Stuck in gear and need expert advice? Ask Andy the Mechanic (a.k.a. Andy Wallen), the proprietor of Wheelcraft Bicycles of Wheeling, West Virginia. The squeaky wheel gets the grease! (Please, no old bike & antique questions.) E-mail to email@example.com, subject "ask the mechanic." Andy will e-mail your advice and we may post it afterward. Take a look at our back issues to find answers to all kinds of bike fix-it questions.
Fall 1999 Questions & Answers ...
I have a Cannondale road bike with a Campy Record bottom bracket (cartridge) which is seized in the frame. After three mechanics and myself have tried to get it out there is nothing left of the threads in the BB, so I can't use the BB-tool.
Do You have any suggestions?
Thanks in advance,
You may have to cut the carcass of the cartridge out of the frame. First you must remove the innards, then cut the carcass carefully with a hacksaw.
I have just built a Colnago Master Olympic with Mavic Helium wheels/hubs and I am having problems with the back wheel slipping in the dropouts. The dropouts have the 'old style' screws and I have set these to position the wheel about half way along the dropout. I keep the quick release very tight but have still experienced the wheel slipping out on two occasions when setting off. I am worried about this happening at speed!
Thanks in advance,
I would check the dropout alignment. Also, try roughing up the contact points of the drop out. Make sure that the outer surface of the locknuts have a knurled appearance. Maybe try a new skewer. If none of this works, buy a slow release like Control tech. If this device is adequately tightened, the wheel should not move at all.

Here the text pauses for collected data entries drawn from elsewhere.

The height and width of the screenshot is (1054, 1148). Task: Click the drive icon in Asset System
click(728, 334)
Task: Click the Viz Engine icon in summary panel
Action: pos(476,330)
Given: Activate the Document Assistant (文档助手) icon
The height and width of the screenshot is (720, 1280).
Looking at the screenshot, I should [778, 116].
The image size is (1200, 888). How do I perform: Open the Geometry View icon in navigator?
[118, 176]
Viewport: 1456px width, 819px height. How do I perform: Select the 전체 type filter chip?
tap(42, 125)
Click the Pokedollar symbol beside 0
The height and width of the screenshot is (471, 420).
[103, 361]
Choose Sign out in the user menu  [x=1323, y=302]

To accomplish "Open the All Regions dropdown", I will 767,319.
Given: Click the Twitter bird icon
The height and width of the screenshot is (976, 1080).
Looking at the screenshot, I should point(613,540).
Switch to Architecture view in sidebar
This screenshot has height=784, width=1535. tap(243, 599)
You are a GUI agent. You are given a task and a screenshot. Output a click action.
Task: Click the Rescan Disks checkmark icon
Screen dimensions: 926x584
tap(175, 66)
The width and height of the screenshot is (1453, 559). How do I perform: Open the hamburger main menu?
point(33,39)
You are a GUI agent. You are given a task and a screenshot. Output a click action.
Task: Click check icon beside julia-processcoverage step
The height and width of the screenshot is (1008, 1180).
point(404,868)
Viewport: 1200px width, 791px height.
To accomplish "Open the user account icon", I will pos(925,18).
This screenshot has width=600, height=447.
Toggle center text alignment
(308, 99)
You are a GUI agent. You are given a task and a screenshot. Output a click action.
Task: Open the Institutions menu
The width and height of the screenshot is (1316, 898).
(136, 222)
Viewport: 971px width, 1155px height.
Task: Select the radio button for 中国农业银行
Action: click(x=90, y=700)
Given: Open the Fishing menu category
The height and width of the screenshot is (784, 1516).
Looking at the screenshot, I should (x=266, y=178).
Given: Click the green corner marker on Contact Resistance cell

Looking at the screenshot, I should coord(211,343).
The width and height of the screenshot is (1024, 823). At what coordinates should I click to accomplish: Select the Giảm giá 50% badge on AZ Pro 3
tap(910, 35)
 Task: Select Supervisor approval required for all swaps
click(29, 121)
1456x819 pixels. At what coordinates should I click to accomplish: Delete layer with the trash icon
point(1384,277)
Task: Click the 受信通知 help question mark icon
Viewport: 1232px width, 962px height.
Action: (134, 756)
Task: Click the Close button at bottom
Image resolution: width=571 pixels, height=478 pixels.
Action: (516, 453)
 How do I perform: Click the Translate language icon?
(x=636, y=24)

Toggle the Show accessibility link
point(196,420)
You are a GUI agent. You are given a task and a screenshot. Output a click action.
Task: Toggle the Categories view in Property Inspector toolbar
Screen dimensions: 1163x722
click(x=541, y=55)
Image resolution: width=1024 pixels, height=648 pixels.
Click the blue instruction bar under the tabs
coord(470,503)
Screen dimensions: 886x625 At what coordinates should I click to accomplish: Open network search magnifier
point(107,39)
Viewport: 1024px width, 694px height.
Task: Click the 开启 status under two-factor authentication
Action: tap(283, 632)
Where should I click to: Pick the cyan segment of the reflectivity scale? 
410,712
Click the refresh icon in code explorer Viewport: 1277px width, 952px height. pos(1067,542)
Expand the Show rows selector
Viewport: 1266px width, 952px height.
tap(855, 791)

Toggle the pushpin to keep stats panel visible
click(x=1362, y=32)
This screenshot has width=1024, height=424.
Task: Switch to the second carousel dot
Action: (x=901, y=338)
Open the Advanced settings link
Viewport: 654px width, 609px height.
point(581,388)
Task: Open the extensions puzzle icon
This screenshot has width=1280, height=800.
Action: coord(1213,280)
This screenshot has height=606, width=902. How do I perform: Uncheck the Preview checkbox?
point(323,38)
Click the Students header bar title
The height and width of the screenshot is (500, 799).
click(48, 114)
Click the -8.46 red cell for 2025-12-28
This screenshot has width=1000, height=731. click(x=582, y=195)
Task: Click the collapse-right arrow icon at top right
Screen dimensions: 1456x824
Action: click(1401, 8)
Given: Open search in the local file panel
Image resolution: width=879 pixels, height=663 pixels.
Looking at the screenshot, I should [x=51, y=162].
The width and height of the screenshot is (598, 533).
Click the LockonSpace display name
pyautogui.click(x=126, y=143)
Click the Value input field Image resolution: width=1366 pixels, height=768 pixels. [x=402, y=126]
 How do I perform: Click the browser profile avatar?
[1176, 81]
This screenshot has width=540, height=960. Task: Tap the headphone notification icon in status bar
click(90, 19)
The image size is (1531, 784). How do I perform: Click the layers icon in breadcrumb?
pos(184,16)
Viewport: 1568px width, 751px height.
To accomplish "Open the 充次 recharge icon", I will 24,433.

Thank you for reading my questions. I'm still young and didn't know where to get some good answers from an expert. I have more than one question so am going to try to state them in an order you can understand. Ok here goes.
I have a chro-moly Hardtail right now, but am looking for a new bike now. I would like to get a full suspension, but am concerned about losing climbing ability. Is there any truth to what people say about not being able to climb well with full suspension?
As I said I am looking in to getting a full suspension, but since I am still young yet price is a problem. I would like to keep it under $750 if possible. I was looking in my Mountain Bike Magazine's Buyers guide, and there are some in there that would suit me, if they are quality. Any suggestions?
I was looking through the same magazine, and found two companies: Scorpio and Univega, neither of which have I heard of. But they were cheap, so they caught my eye. Any comments about either of them? I would really appreciate your advice.
One more thing, I am really interested in a VooDoo, too. Do know of anyone in the West Virginia area that carries them? I would like to test ride one before I buy it.
If you ever watch professional or even serious amateur race, you'll notice that very few of them use full sus for xc. The weight issue and the fact that all fs designs have to have a compromise makes it impractical to use fs for racing, especially for climbing. Short of blowing excessive cash on something like a bow ti, you are much better off on a light weight hard tail if you are looking for speed, sprints and climbs. Given your budget, a full susser is out of the question. 28 pound bikes, I can live with if there is some advantage to be gained along with the weight. The $750 class of full susser is going to be mighty heavy, and will lack design features found of over $1000 bikes. As for VooDoo, I don't know of any shop that carries them. They are probably as good as any bike at the price point, but I would consider buying from a larger, more establishment manufacturer due to possible warranty issues. The bigger companies have a bigger warranty budget, and usually address issues in a prompt and consumer friendly manner. Some small manufacturers ( I can't really speak for VooDoo) don't or can't provide a high level of customer service, and some go out of business before your warranty is expired.
Help! - I get different answers from everyone I talk to. I have an RX100 equipped bike with 7 speed rear hub and shifters on the down tube. I rode a friends STI the other day and loved it and would like to upgrade to STI. I can't find "RX" STI but assume the 105s would work, but I can only find "9-speed" versions in most stores (and Shimano's) catalog .
Will 9-speed STI work with my current setup?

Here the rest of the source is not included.